● Extracted entries

....

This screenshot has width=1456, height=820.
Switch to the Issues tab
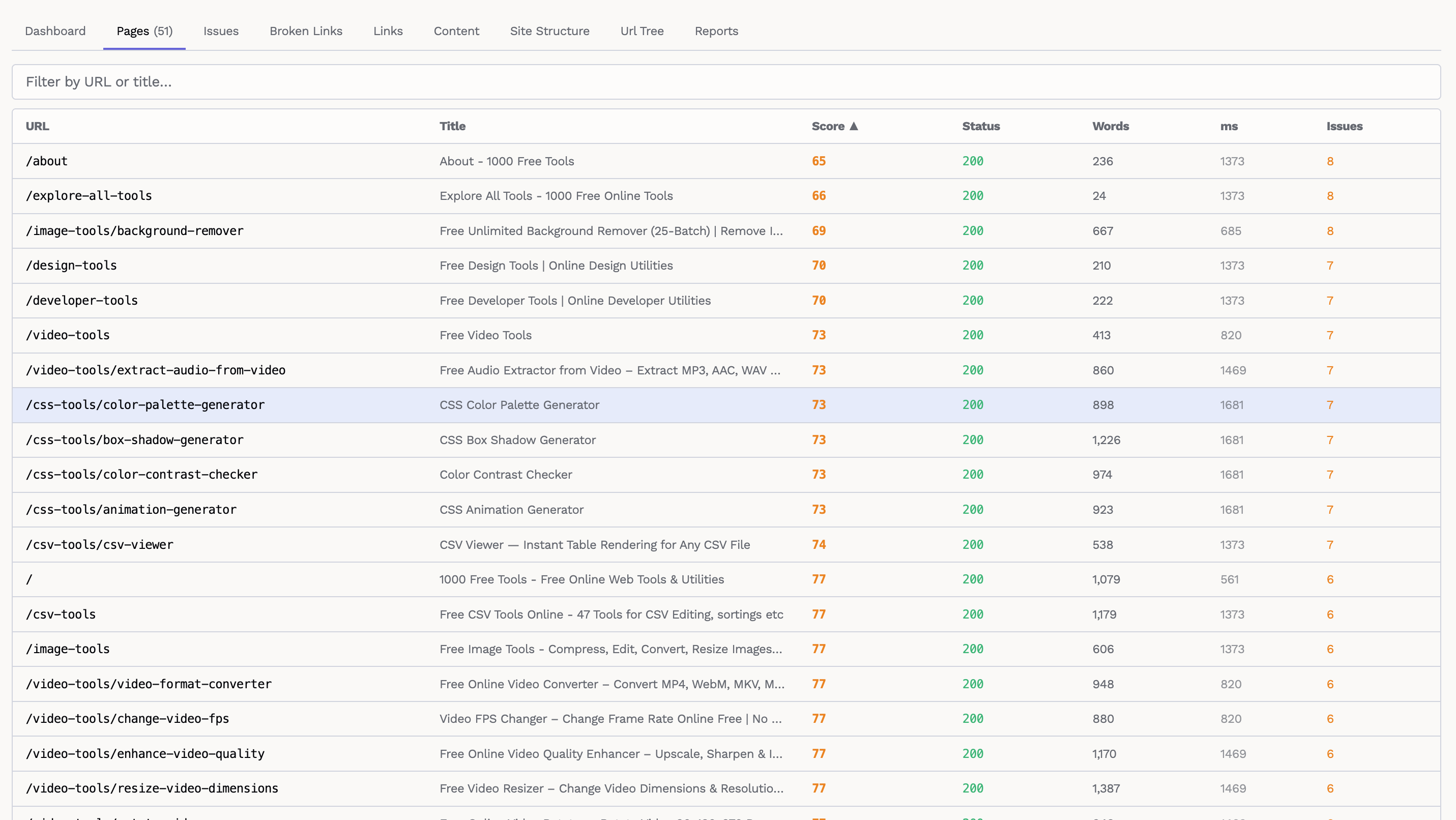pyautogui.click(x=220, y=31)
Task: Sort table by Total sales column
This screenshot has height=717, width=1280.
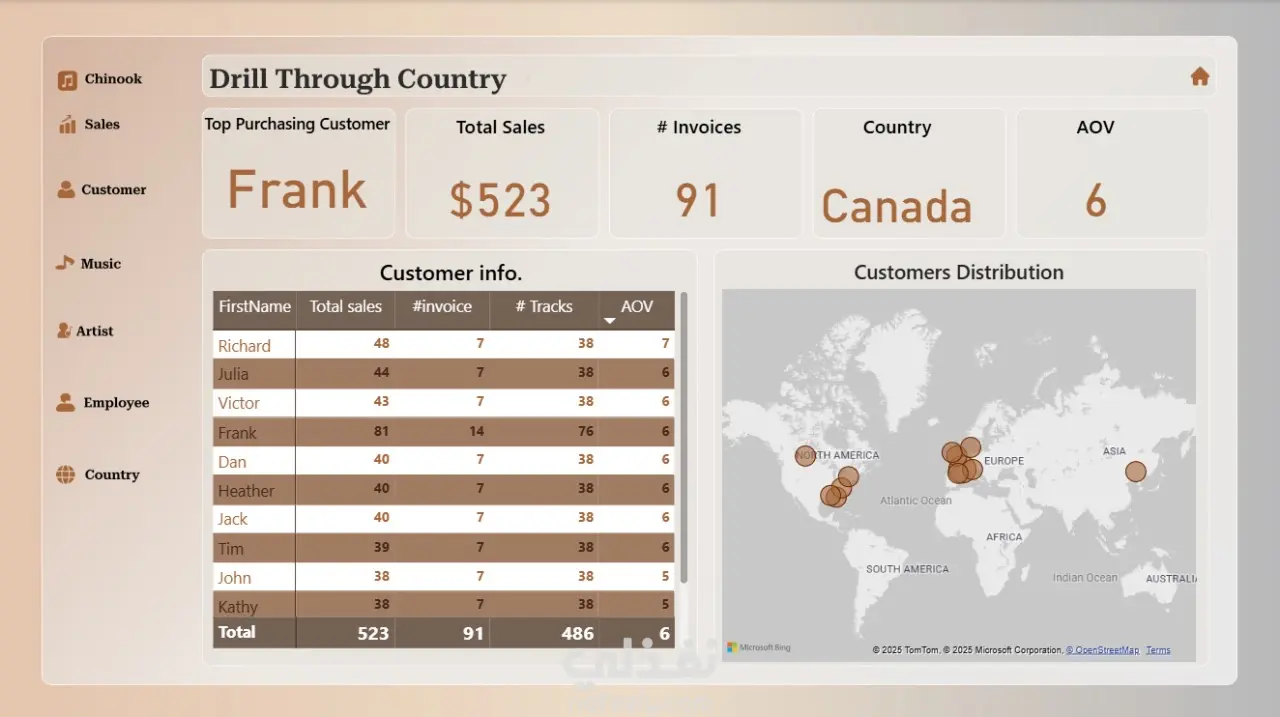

....

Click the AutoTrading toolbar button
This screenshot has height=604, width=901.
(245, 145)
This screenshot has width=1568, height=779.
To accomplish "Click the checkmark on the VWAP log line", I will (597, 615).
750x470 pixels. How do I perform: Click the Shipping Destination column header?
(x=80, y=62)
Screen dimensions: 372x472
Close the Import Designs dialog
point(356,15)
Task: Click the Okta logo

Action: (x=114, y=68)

....

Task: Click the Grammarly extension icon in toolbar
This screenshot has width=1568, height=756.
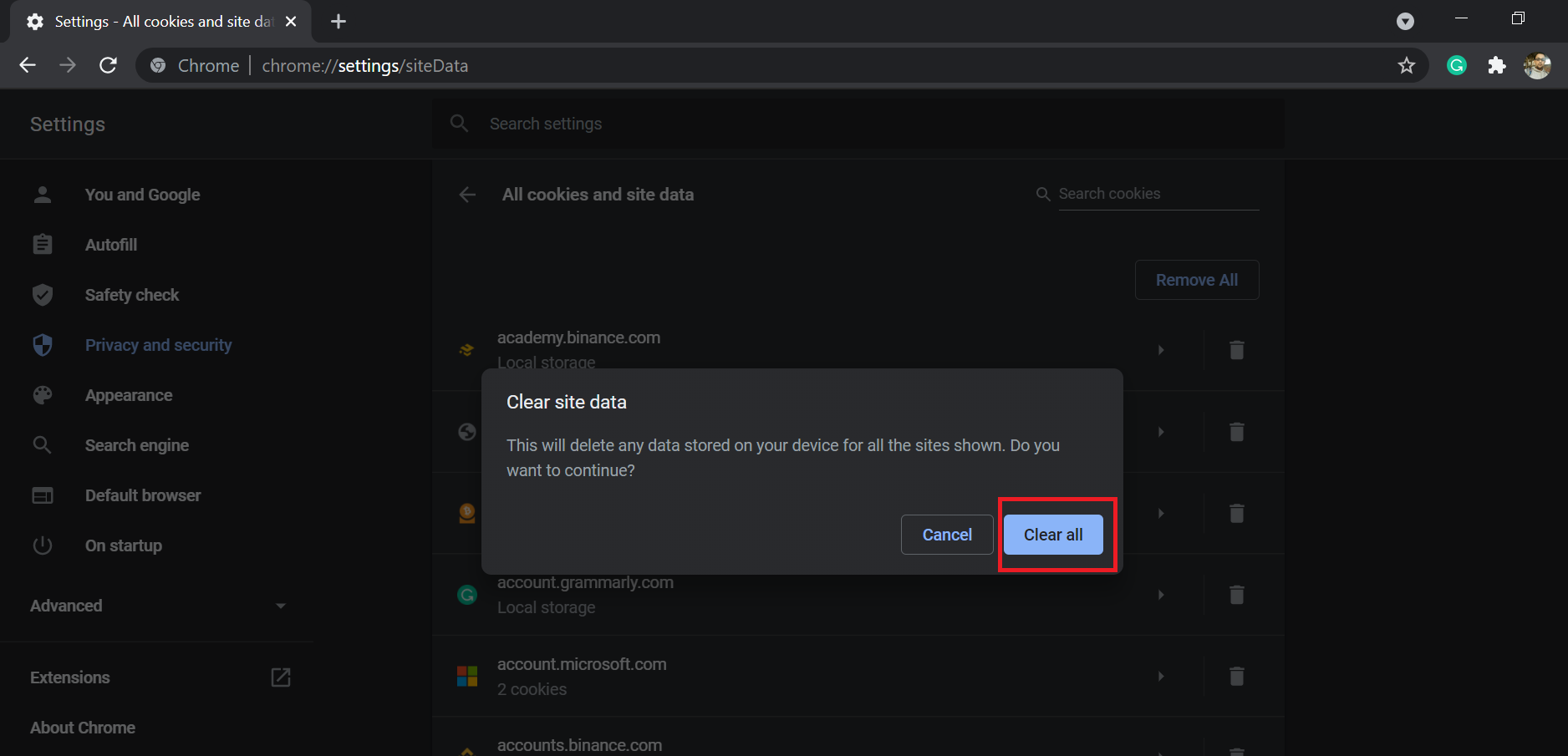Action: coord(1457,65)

....

● What is needed
Copy the lines from the line with "This screenshot has width=1456, height=820." through the line with "This screenshot has height=717, width=1280.", both ends included and requests kept, and shift every coordinate in the answers by -134. Give only those lines and leave the pictures out.

● Answer to this task
This screenshot has width=1456, height=820.
Switch to the Issues tab
pyautogui.click(x=86, y=-103)
Task: Sort table by Total sales column
This screenshot has height=717, width=1280.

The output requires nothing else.